Monday, February 9, 2009

The School of Essential Ingredients

I like books. I like food. So when Mother Talk put out a call for reviewers for a book called The School of Essential Ingredients, and described it as being about a cooking class, I had to sign up, because, well, a fiction book about food? My kind of book.

Lillian's the chef at a small restaurant, and on the first Monday of every month, she teaches a cooking class. It sounds like a thoroughly enjoyable, and completely idiosyncratic cooking class - ranging from white cake with white icing, to homemade tortillas, to a complete Thanksgiving dinner. It's episodic, each chapter acting almost like a short story focused on one of the students. Bit by bit, we get to know the teacher and the eight members of the class, and they all get to know one another. We dip into their memories, of taste, of love, of life, of sadness. Characters pair off in various ways - as incipient lovers, as roommates, as apprentices.

And all the while, Erica Bauermeister writes of food with sensuousness and detail - you taste the butter on the tortilla, you feel the crabs killed alive in the first class, you smell the garlic "scent soaked deep into her skin". I flipped to the back of the book at one point, wondering if there were going to be recipes. There aren't, which is as it should be; recipes in a book like this would be far too tangible, much too concrete for the seductive tale that Bauermeister spins.
She picked up the paper Lillian had given them and laughed. "Now, this would be Lillian's idea of a recipe."
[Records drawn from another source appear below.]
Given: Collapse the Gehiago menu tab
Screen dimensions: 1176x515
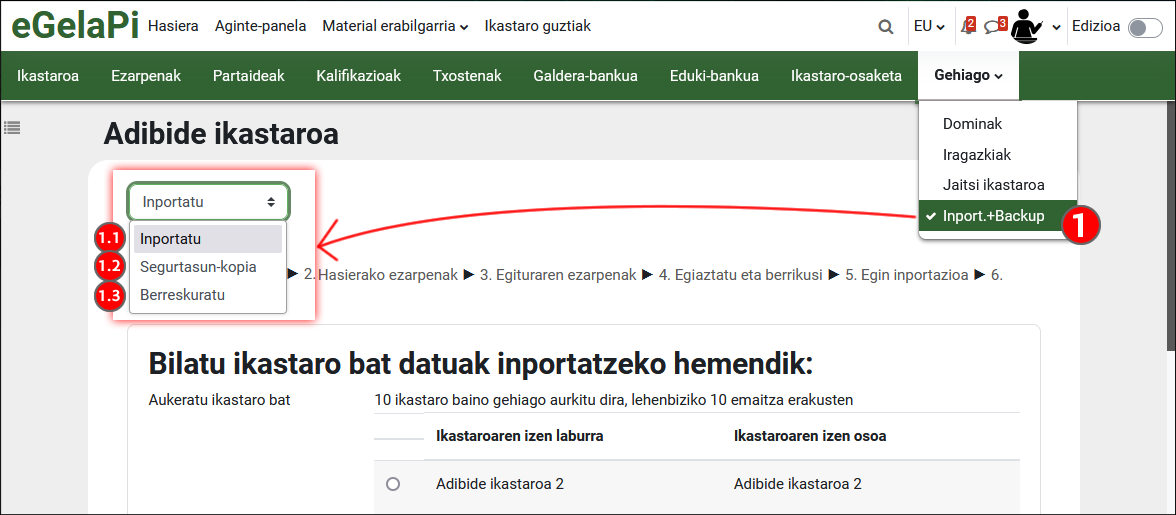Looking at the screenshot, I should tap(968, 76).
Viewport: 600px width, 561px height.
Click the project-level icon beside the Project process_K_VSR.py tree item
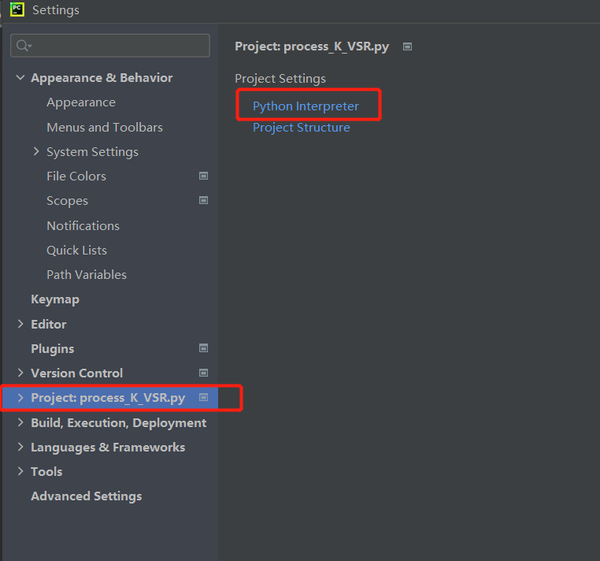(204, 398)
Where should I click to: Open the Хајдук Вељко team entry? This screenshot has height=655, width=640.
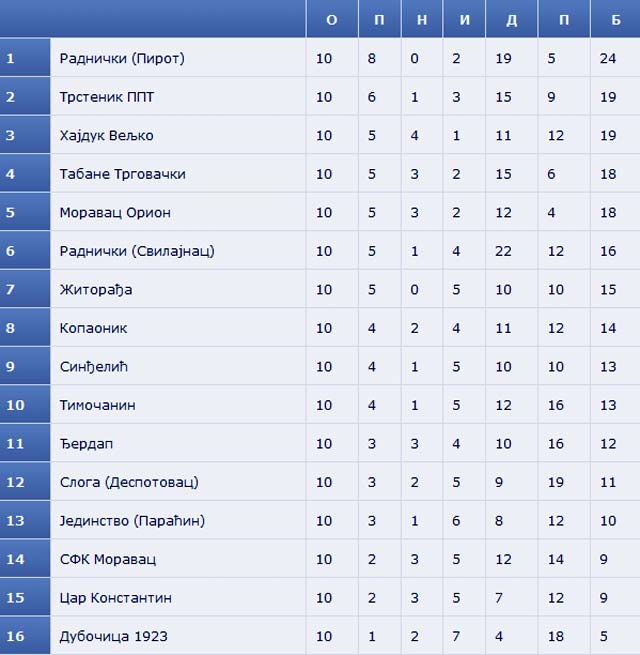coord(107,136)
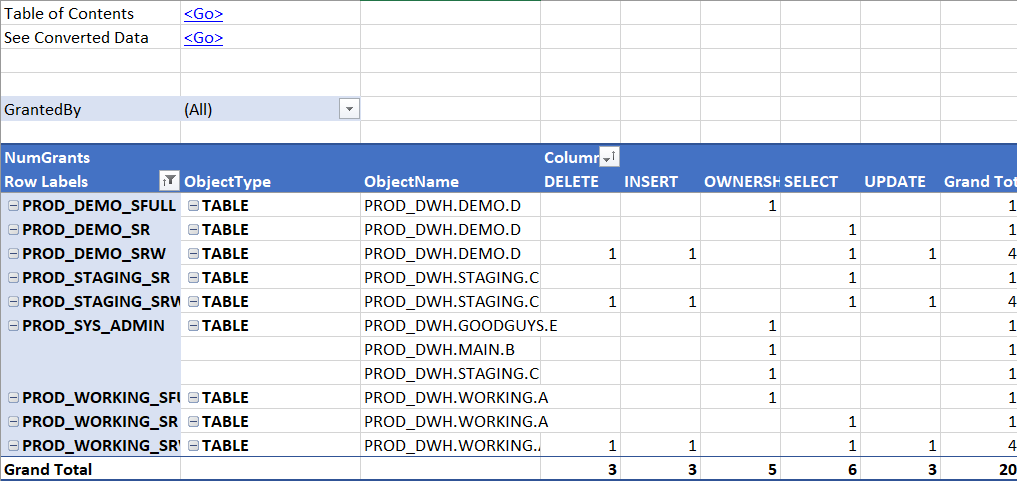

On the paper was written: "Take ingredients on the prep table, chop as need be. Butterfly turkey and flavor inside and out, as you like. Make a package. Send it."
As much as anything, Lillian is teaching her students to live, to love, to trust their own instincts.

The book hasn't much through story or a climactic event. But that's fine: when I finished, I almost wanted to start all over again, so I could pay better attention to the weaving of the spider web betwixt the characters.

5 comments:

Janet said...

You're the second person on my blogroll to review this book and now I really want to read it LOL!

menopausalmusing said...

You have so SOLD that book to me.

Debbie said...

I saw that book reviewed in BookPage and thought it looked interesting. After this, I will definitely read it.

Vodka Mom said...

SOLD.


if it involves food, I'm all over it. Unfortunately.

Woman in a Window said...

Cool. I like approaching life as though it's just a series of meals. Yummy, mouth watering, hip flattering meals.